- Created by: Tim Brooke-Taylor; Graham Chapman; John Cleese; Marty Feldman;
- Starring: Tim Brooke-Taylor; John Cleese; Graham Chapman; Marty Feldman; Aimi MacDonald;
- Country of origin: United Kingdom
- No. of series: 2
- No. of episodes: 13 (2 missing)

Production
- Running time: 25 minutes
- Production company: Paradine Productions for Rediffusion London

Original release
- Network: ITV
- Release: 15 February – 7 November 1967

Related
- Do Not Adjust Your Set (1967–1969)

= At Last the 1948 Show =

1967 British satirical TV show

At Last the 1948 Show is a satirical television show made by David Frost's company, Paradine Productions (although it was not credited on the programmes), in association with Rediffusion London. Transmitted on Britain's ITV network in 1967, it brought Cambridge Footlights humour to a broader audience.

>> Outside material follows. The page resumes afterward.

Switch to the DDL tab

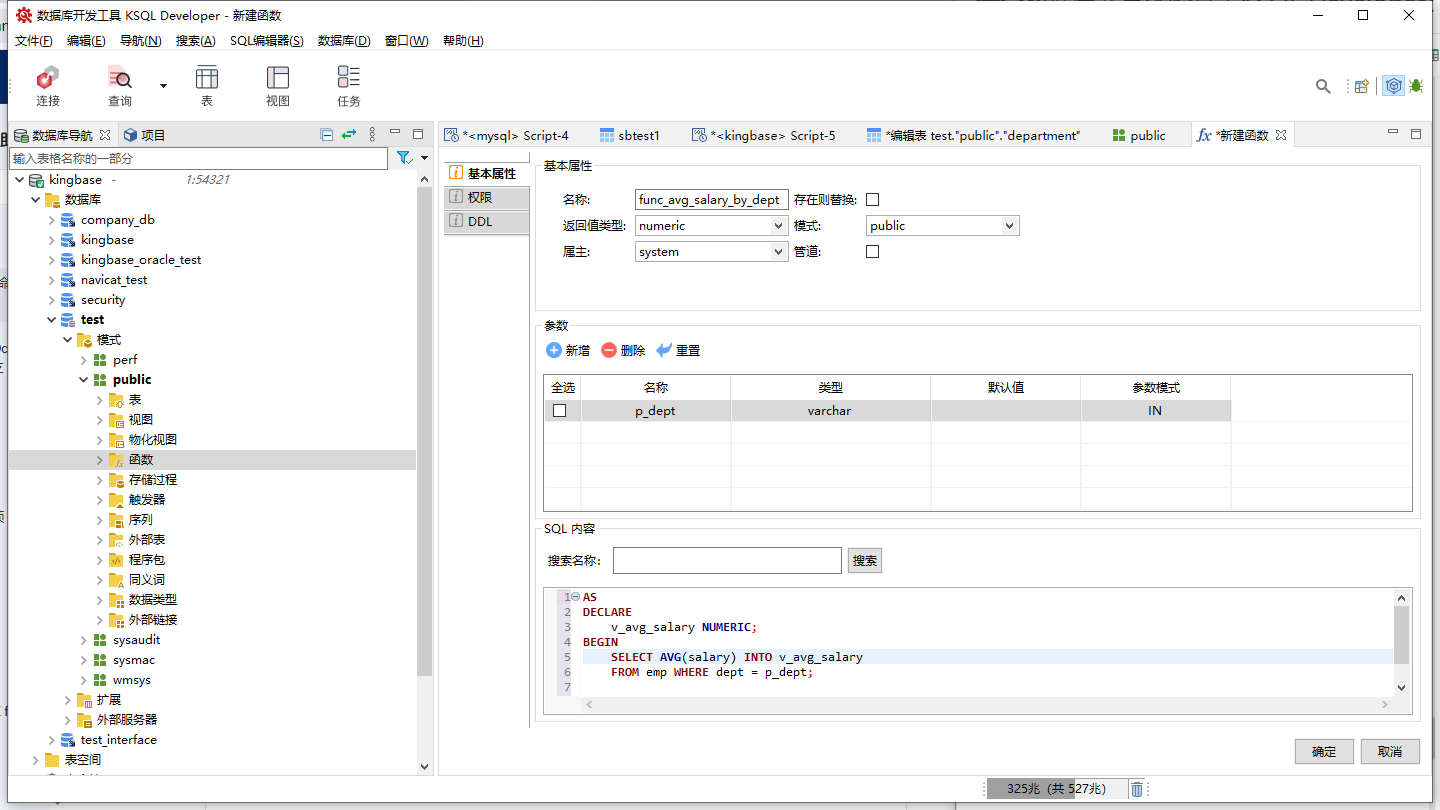[x=480, y=222]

The show starred and was written by Tim Brooke-Taylor, Graham Chapman, John Cleese, and Marty Feldman. Cleese and Brooke-Taylor were also the programme editors. Aimi MacDonald (usually billed as "the lovely Aimi MacDonald") was the cheerfully ditsy host who introduced the show and also appeared in occasional (and brief) in-show linking segments, but she did not appear in sketches. The director was Ian Fordyce. Chapman and Cleese would later be among the founders of the Monty Python comedy troupe, and several of the sketches first performed in At Last the 1948 Show would later be performed by Monty Python in various formats. Cleese and Chapman's future Python partner Eric Idle appears as a bit part player in a few sketches; similarly, Brooke-Taylor's future Goodies partner Bill Oddie appears in some small roles.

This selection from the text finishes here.